CDC #175: Una recensione con l'alettone (avvisati): America Latina (2021)

Immaginate di vivere in una casa di campagna assieme alla vostra famiglia. Un luogo che, seppur di dubbio gusto architettonico, mostra al mondo il vostro stato di professionista realizzato, moderatamente benestante e in pace con se stesso.
Ecco, un giorno scendete in cantina a recuperare una lampadina e la trovate piena di immondizia come una discarica. Per di più all'interno c'è anche una bambina legata a un palo che, quando fate per liberarla, tenta addirittura di mordervi.
C'è da uscirne pazzi. Sempre che pazzi già non lo siate, ovviamente.
Si lo so, forse vi ho anticipato la svolta della trama. Ma del resto basta la locandina qui sopra a svelare quello che è il giochino psicologico alla base di un thriller che sa mostrarsi intrigante. Ma va anche detto che lo stratagemma è anche uno specchietto per le allodole, atto a rendere avvincente un prodotto che racconta la discesa verso l'abisso del suo protagonista.
I D'Innocenzo narrano la lotta del dentista Massimo Sisti contro il dentista Massimo Sisti. Una battaglia che il nostro affronta tentando di schivare amnesie, allucinazioni e scherzi di una mente alterata, tentando di restare il più possibile aggrappato alla realtà.
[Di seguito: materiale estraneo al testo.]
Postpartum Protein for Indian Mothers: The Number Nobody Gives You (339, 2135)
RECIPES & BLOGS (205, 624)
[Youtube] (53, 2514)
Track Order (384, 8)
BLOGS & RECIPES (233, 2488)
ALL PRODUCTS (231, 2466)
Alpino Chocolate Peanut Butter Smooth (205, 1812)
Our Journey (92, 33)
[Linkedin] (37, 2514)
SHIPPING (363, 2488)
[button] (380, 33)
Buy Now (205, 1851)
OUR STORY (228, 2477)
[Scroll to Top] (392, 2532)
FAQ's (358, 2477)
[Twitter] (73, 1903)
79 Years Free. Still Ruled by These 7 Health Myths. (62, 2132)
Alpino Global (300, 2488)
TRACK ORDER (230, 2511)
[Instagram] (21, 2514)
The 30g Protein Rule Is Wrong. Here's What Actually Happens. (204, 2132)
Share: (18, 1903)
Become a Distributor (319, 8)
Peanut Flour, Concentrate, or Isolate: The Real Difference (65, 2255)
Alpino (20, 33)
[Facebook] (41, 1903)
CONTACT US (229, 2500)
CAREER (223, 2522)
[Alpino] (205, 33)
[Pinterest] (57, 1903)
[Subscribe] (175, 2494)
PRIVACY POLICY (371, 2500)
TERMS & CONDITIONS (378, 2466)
Ma, come ci insegnano certe storie, in questi casi il concetto stesso di realtà assume contorni sfocati.
Elio Germano è un attore che non riesco a inquadrare benissimo. Alcune volte mi sembra particolarmente indovinato (come nel suo Leopardi), mentre in altre mi sfugge via, come quei gatti che non vogliono farsi accarezzare.
Qui siamo vicini allo stato intermedio. Massimo Sisti è un personaggio complicato da gestire perché vive sull'orlo. Il crollo emotivo che attraversa è fatto di stress e paranoia e il rischio di trasformarlo nell'ennesimo matto da cinema tutto smorfie Elio lo corre e talvolta lo percorre. Tuttavia Sisti è un protagonista che rimane e a cui Germano sa donare personalità. Basti pensare alla sequenza nella quale esce dalla cantina zuppo come uno straccio, gobbo come Quasimodo e lamentoso come il mostro della laguna. Un piccolo momento dal gusto horror che inquadra alla perfezione un tizio che in quel momento è almeno due persone diverse.
Che poi questo Sisti non sia proprio a quadretti si intuisce fin da subito, tanto che da far sospettare che il colpo di scena non fosse l'arma più appuntita nell'arsenale dei registi. I D'Innocenzo giocano con la condizione del protagonista e sono anche abbastanza abili a farlo. Ma da Fight Club a Beautiful Mind, di film che hanno trattato l'argomento ne abbiamo visti parecchi e un po' l'occhio dello spettatore si è fatto smaliziato.
Qualche colpo comunque la pellicola lo manda a segno. Forse la famiglia di Sisti, con queste donne vestite sempre di bianco, devote a un uomo complicato, complice un amore per l'alcol piuttosto intenso, e così pronte a intuirne le difficoltà dopo le visite al padre, può sembrare troppo eterea per essere vera. Ma è un ragionamento che si fa a posteriori, nel momento in cui le tare mentali del protagonista si manifestano in tutta la loro potenza. Prima, seppur seduti su una sola chiappa, si è disposti a stare al gioco e questo è comunque un merito.
Certo, non tutta la pellicola si srotola con la stessa felicità. In alcuni momenti ho avuto l'impressione che i D'Innocenzo allungassero un po' troppo alcune scene, senza che ve ne fosse una vera necessità. Ma le atmosfere che sono stati capaci di estrarre dal film le ho trovate notevoli. I paesaggi desolati nei dintorni di Latina sono un racconto nel racconto e l'accompagnamento dei Verdena sa essere discreto quanto basta per le suggestioni che i registi cercano di instillare nello spettatore.
Forse la sceneggiatura si appoggia a qualche stereotipo, ma del resto è la storia di uno schizofrenico e saldarsi su basi solide la aiuta a farsi seguire.
Leggo in giro che America Latina non ha incontrato molto gradimento. Sapete cosa vi dico? Voi fregatevene e dategli un'opportunità.
Io l'ho fatto e non me ne sono pentito.